DB Security Practices



  • A few years ago, I had an interview with Reasonably Large Corporation X (NASDAQ: RLCX) for a DBA position. Now, while I don't really consider myself a DBA (and have little desire to forfeit my developer hat), they were impressed with my experience and wanted to bring me in. After some questions about data modeling and integration with third-party systems, they asked me how I would set up the security for a database. Much of my experience in this area was with systems that did things the Wrong Way™ (i.e. one login with server-wide sysadmin), but I had read up on the security features of SQL Server, and gave them this answer:

    I would have users connect via Windows authentication and each login would be granted access only to the securables needed to perform their work. If per-table per-user granularity was too much, I would create a database role containing all the necessary securables for each "group" of users so that new users can be assigned permissions based on their role in the organization.

    One of the interviewers objected.

    "That's too much maintenance work. Is there a way that it could be simpler?"

    So I said:

    "Well, if maintaining database roles is too much effort, one could create a single user for the application with access only to the stored procedures and views it needs to run, and provide access controls within the application itself."

    And the response:

    "There are still some headaches with that - a list of all objects used by the application will need to be maintained and permissions GRANTed and DENYed. Even simpler?"

    I sighed internally.

    "Well, if worst comes to worst, you create a single user with db_owner or sysadmin and enforce access controls through the application, at the cost of defense in depth against privilege escalation."

    They stopped their line of questioning after this answer, which I would assume meant that they were satisfied.

    That got me thinking, though. Are the big dogs really no better than the 5-man cowboy teams at this sort of thing?


  • Grade A Premium Asshole

    "Are the big dogs really no better than the 5-man cowboy teams at this sort of thing?"

    In many cases, they are much worse. Read up on any major data breach for ways that the big boys are Doing It Wrong.



  • What you were really looking for is essentially business roles.

    You create a group role, and assign individual users to it (IE: Windows NT auth users default to X group, unless explicitly stated otherwise - or as part of your provisioning process add / remove them from roles - with an optional application level group for each role. Role chaining is your friend)

    Your business roles manage access and permissions to individual tables/databases

    Unless you introduce a linked server, then all concept of authentication and ownership go right out the fucking window and leave you open to cross server query attacks, but I digress.

    Small shops usually have better potential to manage security at the fine grain level, but most don't know how. Most large enterprises should manage at a fine level, but don't know how or don't want to invest in using their 'enterprise' edition of sql server.

    It's depressing really.


  • :belt_onion:

    @Groaner said:

    Are the big dogs really no better than the 5-man cowboy teams at this sort of thing?

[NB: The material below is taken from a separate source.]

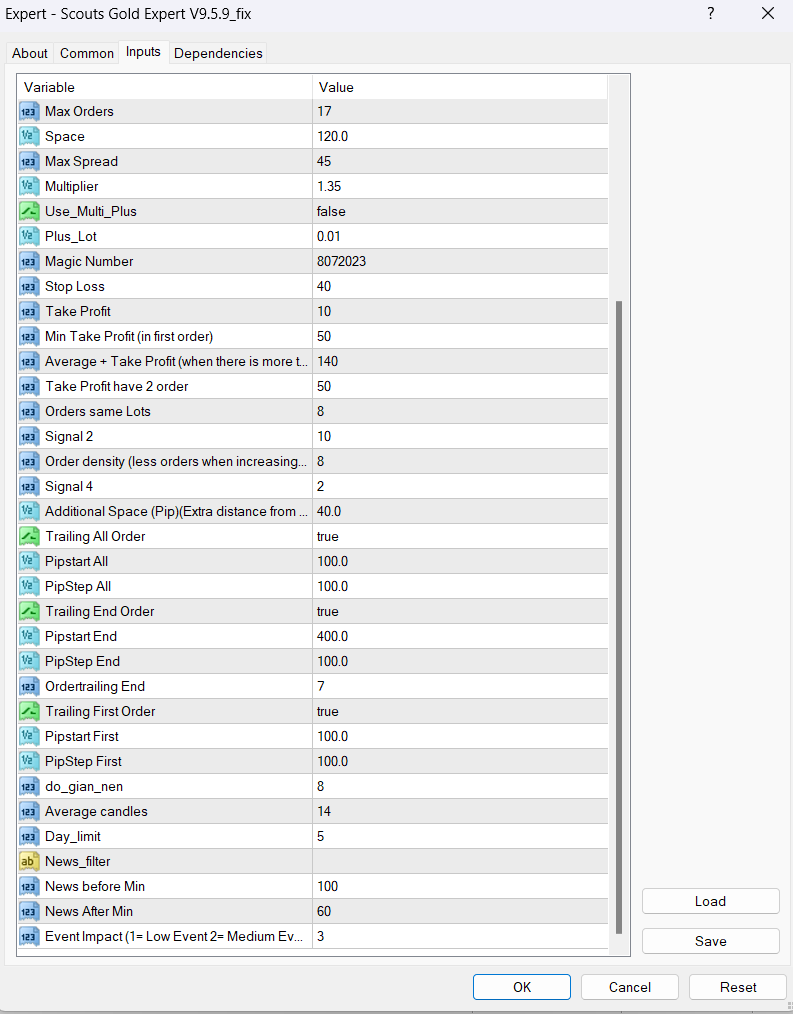Select the Use_Multi_Plus false value

460,211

    No they are not better at all.
    The big dogs want the easiest, cheapest method and don't give a shit about security unless it falls under PCI or other required external audits. And even then, they would generally do anything they can to get around paying for it unless you can luck out and get a boss that cares (and manages to suck up enough to not get fired by the non-IS C-levels who are angered by a slightly slower turnaround).

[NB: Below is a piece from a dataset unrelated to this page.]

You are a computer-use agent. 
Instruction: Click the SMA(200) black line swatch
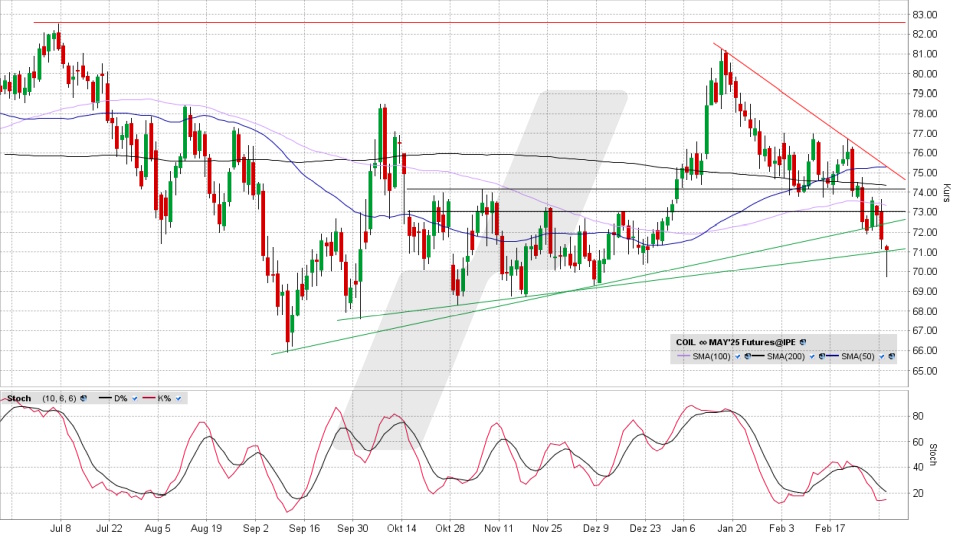(758, 356)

  • Discourse touched me in a no-no place

    @darkmatter said:

    The big dogs want the easiest, cheapest method and don't give a shit about security unless it falls under PCI or other required external audits.

    If the big dogs could, they'd just handle the required external audits by bribing the auditors. Sometimes, responsible disclosure has to involve an anonymous deposition with the press and a suitable politician. They're both scum of the earth, but have their uses in setting a fire under relevant asses. Alas.


  • ♿ (Parody)

    @Groaner said:

    Are the big dogs really no better than the 5-man cowboy teams at this sort of thing?

    The big dogs are likely an accumulation of 5-man cowboy teams.



  • @boomzilla said:

    The big dogs are likely an accumulation of 5-man cowboy teams.

    Multiple 5-man cowboy teams, fused together with waterfragile development and a conglomeration of PHBs.



  • I always found it disturbing there are "enterprise" apps that use the Oracle user system as the application user system. They also default to giving users full access over every table in the schema when you create an user through their GUIs.



  • @delfinom said:

    I always found it disturbing there are "enterprise" apps that use the Oracle user system as the application user system. They also default to giving users full access over every table in the schema when you create an user through their GUIs.

    And this is why the I-Hate-Oracle Club exists.



  • That's not why, but it's a contributing factor.



  • Did I mention one application licenses based on number of database users because their shit user system? Want to use a user/schema for something completely unrelated to said shit app? Nope.